Texas provides a stark example of how these risks manifest. In recent elections, officials discovered discrepancies linked to electronic poll book and ballot activation processes, raising alarms about insufficient safeguards and vendor accountability. These incidents underscore the systemic danger of relying on proprietary technology without independent verification.

  1. Barcode Encoded Ballot Activation Flaws
    1. Voter privacy: barcode encryptions raise serious questions about voter information that may be stored that could trace their vote.
    2. In the Texas 2024 election, system lag during high volume check-ins caused silent mismatches: the barcode no longer matched the voter’s actual data.
    3. Thousands in Dallas County received wrong ballots, with no visual warning.
  2. Audit Trail Gaps and Decertification: The barcode flaw- combined with data integrity failures- directly contributed to Texas’ December 2024 decertification of ExpressLink version 7.2.6.0 after it failed 10 state standards. The system was banned from future use pending fixes.
  3. Vendor Lock-in and Opacity  
    1. ES&S contracts frequently include non- disclosure clauses that prevent election officials from sharing system logs or source code-even with auditors. This shielded the barcode bug from pre-election scrutiny despite earlier certification.  

These concerns in Texas generated some harsh criticism from Election officials, Christina Adkins, Texas Director of Elections, “The ES&S e-pollbook system failed seven technical and three functional standards… ES&S did not provide written notice within two hours of its first knowledge of an incident. Our office first learned of the failures from impacted counties.”

Advancing Integrity Director Christine Welborn, an advocate for accurate and accountable elections stated, “The only real fix for this is we have to go back to precinct-based voting.” (https://texasscorecard.com/state/texas-decertifies-ess-e-pollbooks-after-election-day-failures/)

A Broader Pattern of Consolidation

These are not isolated cases. Four companies—Dominion, ES&S, Hart InterCivic, and Unisyn—control over 90% of U.S. voting systems. When paired with e-pollbook providers like KNOWiNK, ExpressLink, or Votem, the result is oligopolistic control over democratic infrastructure.

Election security experts, warn that such concentration: stifles innovation, weakens bargaining power for jurisdictions, and amplifies the impact of any single breach or error.

Calls for Reform

Advocates are pushing for open-source election technology, mandatory paper ballots with robust audits, human-readable voter verification (instead of opaque barcodes), and separation of voter check-in and tabulation systems across different vendors.

As the 2026 midterms approach, pressure is mounting on state legislatures to ban integrated vendor ecosystems and require full public disclosure of all election system interfaces—including barcode logic and data flows. This report is based on technical audits, public procurement records, Texas Secretary of State decertification orders, and analyses from election security watchdogs, including Verified Voting and the National Election Defense Coalition.

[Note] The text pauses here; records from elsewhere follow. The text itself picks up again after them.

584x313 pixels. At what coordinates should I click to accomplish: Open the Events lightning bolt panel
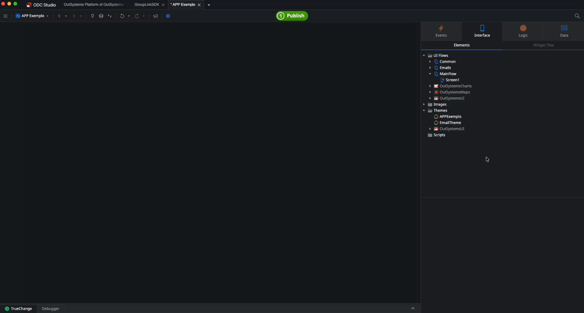[441, 31]
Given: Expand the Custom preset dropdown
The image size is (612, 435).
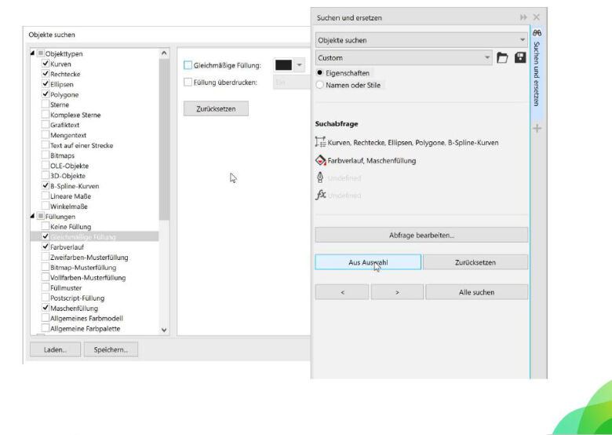Looking at the screenshot, I should click(486, 58).
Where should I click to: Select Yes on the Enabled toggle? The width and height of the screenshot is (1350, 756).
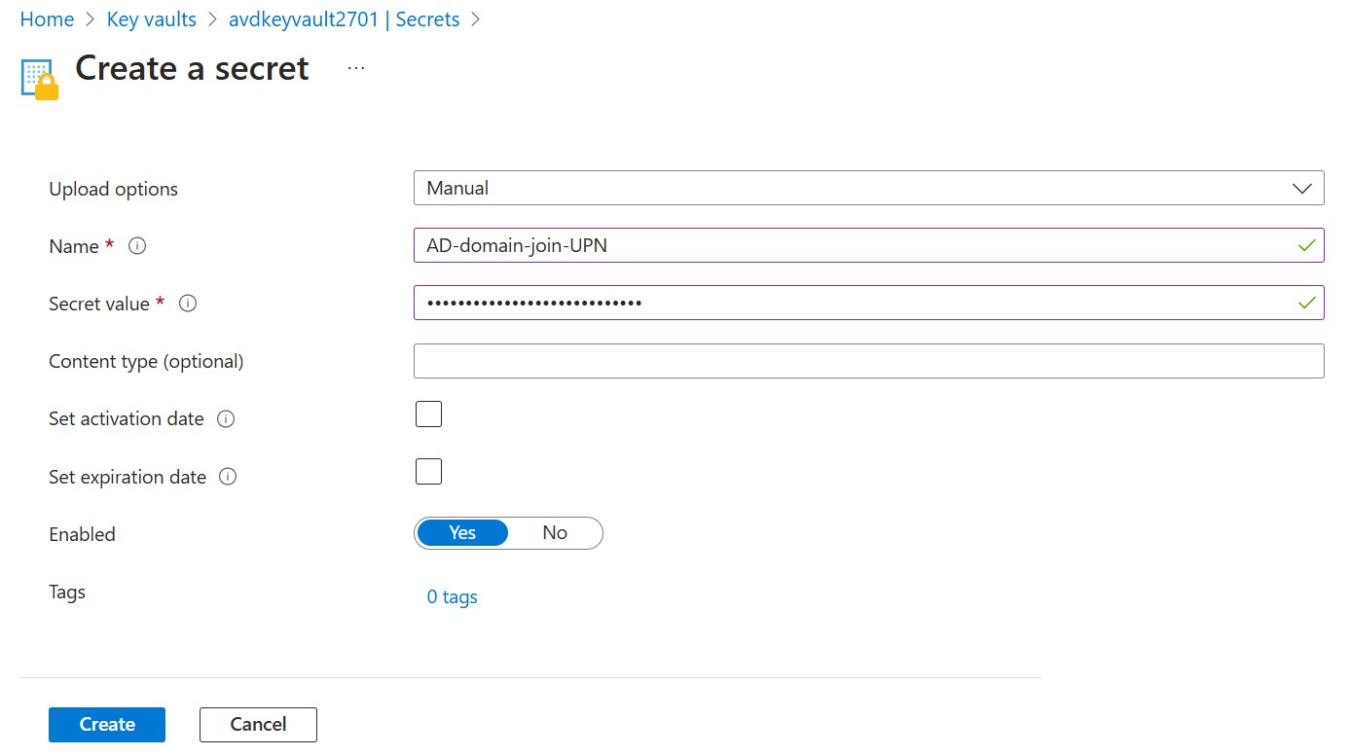(x=462, y=533)
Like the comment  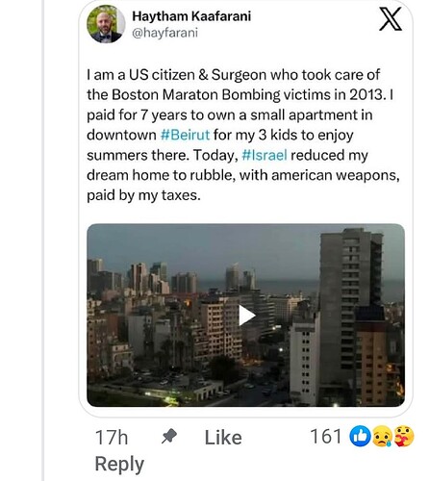223,438
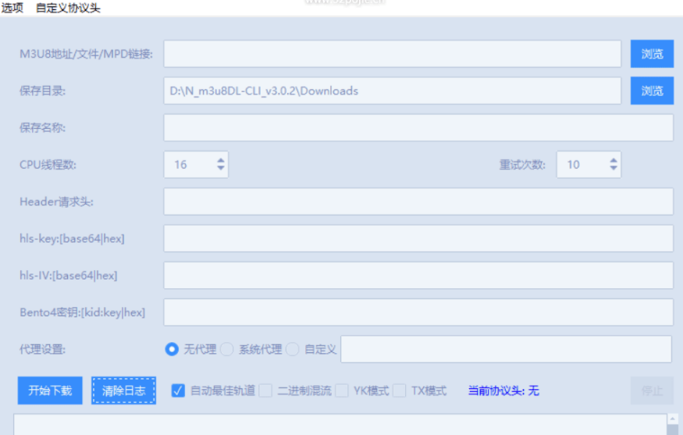Select the 自定义 proxy radio button
This screenshot has width=683, height=435.
point(293,349)
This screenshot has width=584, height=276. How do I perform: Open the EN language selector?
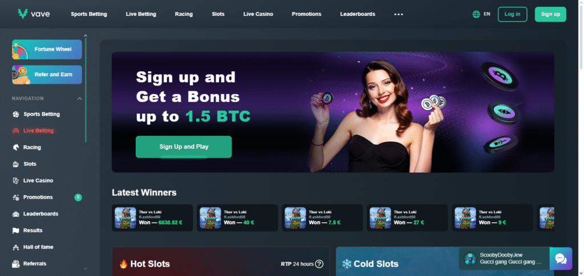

Policy and Oversight Challenges

State and local election officials must now evaluate whether existing procurement rules and security standards are sufficient to address this new reality.

Key questions include:

  • Should laws prohibit one vendor from supplying both poll books and tabulators?
  • How can jurisdictions ensure independent audits and reconciliation?
  • What safeguards are needed to prevent proprietary code or remote access risks?

The Path Forward

This acquisition should serve as a wake-up call for policymakers. Stronger vendor separation requirements, transparent contracting, and independent verification processes are essential to maintain election integrity. Without these measures, consolidation could erode public trust and create vulnerabilities that are difficult to detect until it’s too late.